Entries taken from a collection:
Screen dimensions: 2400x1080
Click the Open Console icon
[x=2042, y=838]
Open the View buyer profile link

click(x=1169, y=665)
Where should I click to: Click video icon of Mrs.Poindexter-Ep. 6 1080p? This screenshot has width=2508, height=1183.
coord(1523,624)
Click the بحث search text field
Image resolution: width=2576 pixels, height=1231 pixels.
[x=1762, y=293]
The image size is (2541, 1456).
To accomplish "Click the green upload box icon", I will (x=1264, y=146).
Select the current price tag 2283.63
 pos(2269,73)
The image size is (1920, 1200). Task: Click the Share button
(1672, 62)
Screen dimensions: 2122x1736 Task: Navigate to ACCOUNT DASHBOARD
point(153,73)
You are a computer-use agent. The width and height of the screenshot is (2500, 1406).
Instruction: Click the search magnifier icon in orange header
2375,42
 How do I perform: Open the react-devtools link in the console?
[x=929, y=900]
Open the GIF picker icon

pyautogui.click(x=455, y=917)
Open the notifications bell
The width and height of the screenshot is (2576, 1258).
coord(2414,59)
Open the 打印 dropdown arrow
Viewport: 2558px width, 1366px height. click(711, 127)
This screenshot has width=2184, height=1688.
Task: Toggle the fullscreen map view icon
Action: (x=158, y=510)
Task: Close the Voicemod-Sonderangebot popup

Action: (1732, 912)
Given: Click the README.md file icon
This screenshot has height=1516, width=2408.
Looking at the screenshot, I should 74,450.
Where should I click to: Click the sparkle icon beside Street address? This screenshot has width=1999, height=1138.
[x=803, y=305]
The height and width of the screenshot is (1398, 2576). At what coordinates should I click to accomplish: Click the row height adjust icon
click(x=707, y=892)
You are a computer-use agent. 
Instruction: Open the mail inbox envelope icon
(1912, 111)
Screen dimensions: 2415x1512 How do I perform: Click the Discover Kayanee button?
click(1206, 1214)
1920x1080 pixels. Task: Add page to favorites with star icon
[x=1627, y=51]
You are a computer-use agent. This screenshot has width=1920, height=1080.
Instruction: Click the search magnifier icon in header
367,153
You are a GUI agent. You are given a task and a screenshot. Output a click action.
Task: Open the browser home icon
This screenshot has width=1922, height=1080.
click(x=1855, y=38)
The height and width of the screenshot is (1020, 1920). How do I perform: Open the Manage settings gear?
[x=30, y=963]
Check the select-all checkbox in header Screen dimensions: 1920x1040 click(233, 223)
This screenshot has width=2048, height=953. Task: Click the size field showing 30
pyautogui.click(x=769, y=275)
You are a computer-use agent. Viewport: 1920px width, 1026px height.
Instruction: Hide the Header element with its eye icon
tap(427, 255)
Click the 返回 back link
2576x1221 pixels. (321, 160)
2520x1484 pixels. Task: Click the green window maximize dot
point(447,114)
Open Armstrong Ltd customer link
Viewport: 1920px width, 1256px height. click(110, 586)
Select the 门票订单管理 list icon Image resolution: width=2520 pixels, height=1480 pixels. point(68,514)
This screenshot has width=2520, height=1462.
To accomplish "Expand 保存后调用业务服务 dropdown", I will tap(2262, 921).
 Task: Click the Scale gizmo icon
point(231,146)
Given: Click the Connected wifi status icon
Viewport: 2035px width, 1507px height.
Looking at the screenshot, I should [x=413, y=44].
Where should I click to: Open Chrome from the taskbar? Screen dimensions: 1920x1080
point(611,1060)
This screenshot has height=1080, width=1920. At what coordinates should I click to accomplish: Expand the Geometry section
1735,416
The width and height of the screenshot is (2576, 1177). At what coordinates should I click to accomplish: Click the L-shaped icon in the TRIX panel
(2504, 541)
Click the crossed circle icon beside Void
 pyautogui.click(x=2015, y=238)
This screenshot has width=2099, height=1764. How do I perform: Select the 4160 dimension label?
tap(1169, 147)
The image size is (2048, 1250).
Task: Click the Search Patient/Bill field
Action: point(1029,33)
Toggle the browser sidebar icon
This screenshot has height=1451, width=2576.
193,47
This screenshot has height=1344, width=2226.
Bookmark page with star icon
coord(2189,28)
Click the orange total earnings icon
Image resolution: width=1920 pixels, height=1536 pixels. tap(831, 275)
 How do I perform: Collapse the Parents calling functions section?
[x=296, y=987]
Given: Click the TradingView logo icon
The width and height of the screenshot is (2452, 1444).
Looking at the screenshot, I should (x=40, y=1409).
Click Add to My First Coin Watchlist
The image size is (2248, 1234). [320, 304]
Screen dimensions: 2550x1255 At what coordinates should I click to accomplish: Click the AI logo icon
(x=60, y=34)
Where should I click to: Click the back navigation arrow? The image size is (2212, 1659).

TASK
Look for the string "agent" in the entries above. Copy every line that has it.

RESULT BELOW
You are a computer-use agent. The width and height of the screenshot is (2500, 1406).
You are a computer-use agent. 
You are a computer-use agent. This screenshot has width=1920, height=1080.
You are a GUI agent. You are given a task and a screenshot. Output a click action.
You are a computer-use agent. Viewport: 1920px width, 1026px height.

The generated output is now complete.